Required work =
Please copy the last part of the entries exactly: the line that has "Viewport: 1280px width, 720px height." and every line up to and including the end, nothing more.

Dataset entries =
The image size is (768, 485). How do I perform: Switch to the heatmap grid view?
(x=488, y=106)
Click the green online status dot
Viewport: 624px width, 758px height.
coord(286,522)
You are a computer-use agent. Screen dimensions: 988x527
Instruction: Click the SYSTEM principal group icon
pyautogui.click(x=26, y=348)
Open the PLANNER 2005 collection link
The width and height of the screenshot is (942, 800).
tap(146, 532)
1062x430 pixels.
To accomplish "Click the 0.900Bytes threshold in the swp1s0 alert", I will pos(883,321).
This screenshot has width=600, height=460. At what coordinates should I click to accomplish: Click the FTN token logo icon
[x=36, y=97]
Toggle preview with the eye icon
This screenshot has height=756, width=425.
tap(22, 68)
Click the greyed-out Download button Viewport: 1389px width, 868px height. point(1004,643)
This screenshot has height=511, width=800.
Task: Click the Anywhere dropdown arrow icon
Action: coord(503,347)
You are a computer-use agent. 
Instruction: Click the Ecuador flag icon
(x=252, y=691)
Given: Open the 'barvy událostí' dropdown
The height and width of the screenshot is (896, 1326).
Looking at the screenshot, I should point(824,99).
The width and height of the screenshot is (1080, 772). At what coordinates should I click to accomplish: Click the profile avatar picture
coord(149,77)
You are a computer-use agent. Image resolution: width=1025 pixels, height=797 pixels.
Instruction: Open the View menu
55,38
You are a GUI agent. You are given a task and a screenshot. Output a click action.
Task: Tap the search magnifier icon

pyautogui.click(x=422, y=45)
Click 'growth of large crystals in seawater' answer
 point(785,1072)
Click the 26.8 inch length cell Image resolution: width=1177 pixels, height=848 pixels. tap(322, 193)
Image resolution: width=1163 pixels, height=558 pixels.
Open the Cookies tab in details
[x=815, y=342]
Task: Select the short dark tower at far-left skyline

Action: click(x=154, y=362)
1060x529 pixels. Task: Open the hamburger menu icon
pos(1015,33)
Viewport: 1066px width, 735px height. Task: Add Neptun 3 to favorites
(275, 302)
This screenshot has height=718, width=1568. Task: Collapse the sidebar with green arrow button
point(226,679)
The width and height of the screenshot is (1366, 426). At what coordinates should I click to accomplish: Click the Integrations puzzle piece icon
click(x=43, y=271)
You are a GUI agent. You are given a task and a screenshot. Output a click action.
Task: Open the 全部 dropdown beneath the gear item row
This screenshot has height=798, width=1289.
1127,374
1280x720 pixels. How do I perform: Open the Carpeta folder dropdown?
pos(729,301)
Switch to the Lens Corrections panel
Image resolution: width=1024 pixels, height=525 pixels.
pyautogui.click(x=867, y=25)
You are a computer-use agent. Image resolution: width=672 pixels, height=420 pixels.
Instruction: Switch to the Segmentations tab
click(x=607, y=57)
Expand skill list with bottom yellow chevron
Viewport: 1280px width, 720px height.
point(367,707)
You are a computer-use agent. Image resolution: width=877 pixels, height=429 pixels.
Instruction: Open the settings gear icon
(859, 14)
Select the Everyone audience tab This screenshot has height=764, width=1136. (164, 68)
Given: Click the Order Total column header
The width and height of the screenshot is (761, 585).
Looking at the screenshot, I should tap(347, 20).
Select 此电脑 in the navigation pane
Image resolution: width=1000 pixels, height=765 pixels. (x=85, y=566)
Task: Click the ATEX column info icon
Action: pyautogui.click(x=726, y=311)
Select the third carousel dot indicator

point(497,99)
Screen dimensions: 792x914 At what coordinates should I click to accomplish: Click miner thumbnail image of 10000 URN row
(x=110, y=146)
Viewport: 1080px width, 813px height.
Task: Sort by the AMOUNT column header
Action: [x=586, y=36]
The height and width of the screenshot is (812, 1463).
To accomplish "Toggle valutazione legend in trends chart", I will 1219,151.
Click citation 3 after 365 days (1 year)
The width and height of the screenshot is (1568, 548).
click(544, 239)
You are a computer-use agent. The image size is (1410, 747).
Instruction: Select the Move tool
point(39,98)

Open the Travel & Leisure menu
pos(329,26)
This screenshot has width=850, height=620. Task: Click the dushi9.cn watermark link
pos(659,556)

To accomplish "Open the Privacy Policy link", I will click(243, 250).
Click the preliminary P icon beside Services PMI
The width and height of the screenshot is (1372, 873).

Result of this exercise =
Viewport: 1280px width, 720px height.
point(367,707)
You are a computer-use agent. Image resolution: width=877 pixels, height=429 pixels.
Instruction: Open the settings gear icon
(859, 14)
Select the Everyone audience tab This screenshot has height=764, width=1136. (164, 68)
Given: Click the Order Total column header
The width and height of the screenshot is (761, 585).
Looking at the screenshot, I should tap(347, 20).
Select 此电脑 in the navigation pane
Image resolution: width=1000 pixels, height=765 pixels. (x=85, y=566)
Task: Click the ATEX column info icon
Action: pyautogui.click(x=726, y=311)
Select the third carousel dot indicator

point(497,99)
Screen dimensions: 792x914 At what coordinates should I click to accomplish: Click miner thumbnail image of 10000 URN row
(x=110, y=146)
Viewport: 1080px width, 813px height.
Task: Sort by the AMOUNT column header
Action: [x=586, y=36]
The height and width of the screenshot is (812, 1463).
To accomplish "Toggle valutazione legend in trends chart", I will 1219,151.
Click citation 3 after 365 days (1 year)
The width and height of the screenshot is (1568, 548).
click(544, 239)
You are a computer-use agent. The image size is (1410, 747).
Instruction: Select the Move tool
point(39,98)

Open the Travel & Leisure menu
pos(329,26)
This screenshot has width=850, height=620. Task: Click the dushi9.cn watermark link
pos(659,556)

To accomplish "Open the Privacy Policy link", I will click(243, 250).
Click the preliminary P icon beside Services PMI
The width and height of the screenshot is (1372, 873).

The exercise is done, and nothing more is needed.